There is a similar challenge we have with November, a season that is rapidly becoming something of a Reformed Festivus, in which we conservatives air our culture warrior grievances. But of course, we only do so in a manner consistent with the sermon outline posted right before this NQN installment.

Now what has happened to our November proceedings is that our ruling elites have started to beclown themselves at a pace that is pretty hard to keep up with. What are we to do? No Quarter April? Until we figure something out, the approach taken below will have to do. I say all of this by way of simple introduction. Today’s installment is going to address an array of issues, as sort of an NQN leftover table. Some of it, like revenge, is best served cold. Enjoy. After that, assured we have gotten most everything on the record that we needed to, there will be final NQN installment on Wednesday.

Subsidized Gunk Gremlins

Every single year, a new crop of thirteen-year-olds arrives in our midst. Nothing can be done about this, as the conveyor belt of time has no off-switch. And just as the conveyor belt of time has no off-switch, so also the hormone factories contained within those thirteen-year-olds never shut down either. They are on a wartime production schedule. Those kids have so many hormones going on inside them, they slosh when they walk.

And this is the moment when blinkered and purblind parents, swayed by the reassurances from other blinkered parents at church, decide to give their precious but still very adolescent “hormone-bundle-with-feet” his very own smart phone. The other kids have them, he needs to be able to text when basketball practice is over, they don’t want him to feel like that lone loser kid, and besides, how else is he going to be able to see thousands of naked women before he is fifteen?

These same parents will pay many thousands of dollars for a private, Christian worldview education, and on top of that they are paying for the phone, and so every night, after the work of the Christian school is done, like Penelope unraveling her work. the gunk gremlins come in to destroy everything. The only difference is that Penelope did the work, and then Penelope undid the work . . . actually, no, that’s not a difference.
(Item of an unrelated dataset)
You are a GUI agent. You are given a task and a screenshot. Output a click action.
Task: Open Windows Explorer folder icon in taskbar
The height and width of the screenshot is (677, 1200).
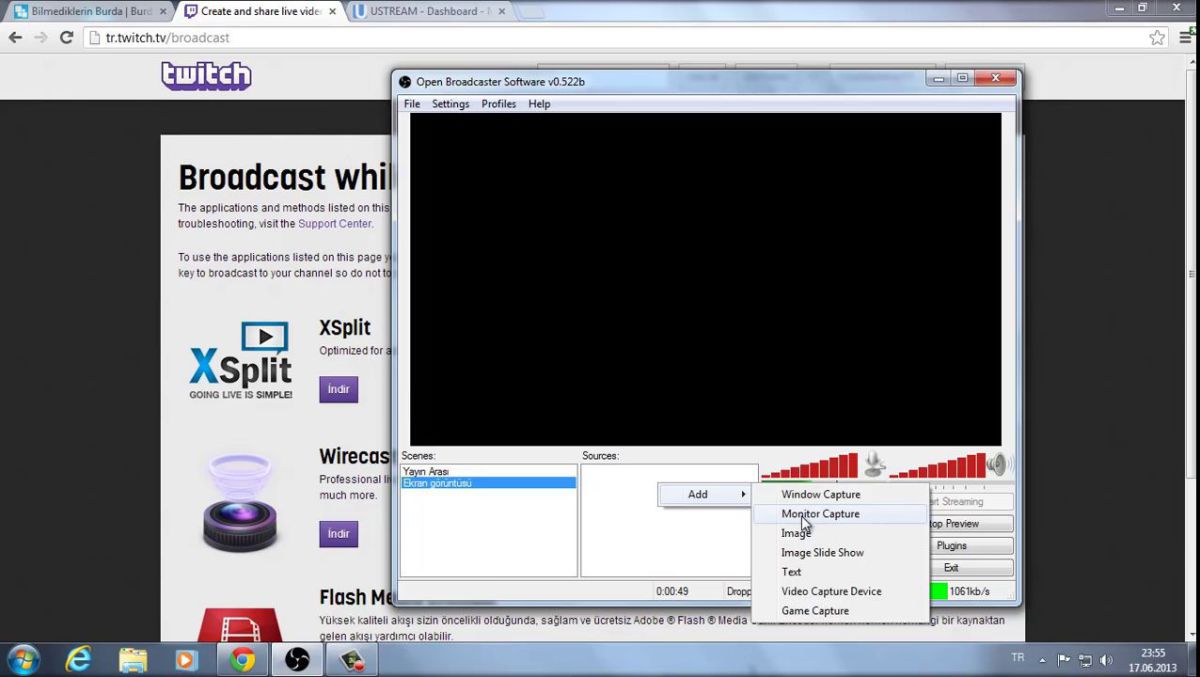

The parents pay for the Christian school, and the parents pay for the gremlins also. They work both angles, just like Penelope.

Click Bait Whores

One saying attributed to Andy Warhol was that in the future everybody would be world famous for fifteen minutes. This is an interesting sociological observation in its own right, and we should ask all the scholars in our Thinkeries to ponder it a bit more.

But the real action has to do with the psychological implications of this. It used to be a sociological prediction, but it has somehow become a widespread person-by-person expectation, and all the people are anxiously waiting their turn. And some are doing more than simply waiting. The trouble arises with the strivers and the climbers and the yearners, those who will do absolutely anything to get that fifteen, or that might extend their fifteen minutes out to twenty. All the world’s a stage, Shakespeare said, but it took You Tube, Twitter, TikTok and Instagram to provide the means for everyone to clamber onto it for their allotted time.

Some of those who spend their time slandering this Moscow project of ours do so because they are full of bile, and have a lot of time on their hands. Others are calculating ideological enemies, and they circulate slander simply because they find that it is pretty effective. It works, and is nothing personal. They don’t believe it themselves, but they do expect it to work on gullible Christians, who remain plentiful. These marks have not yet realized that lying is a serious sin on both ends, both in the telling and the hearing (Prov. 17:4). Their expectation that “it works” is not without warrant, it must be said.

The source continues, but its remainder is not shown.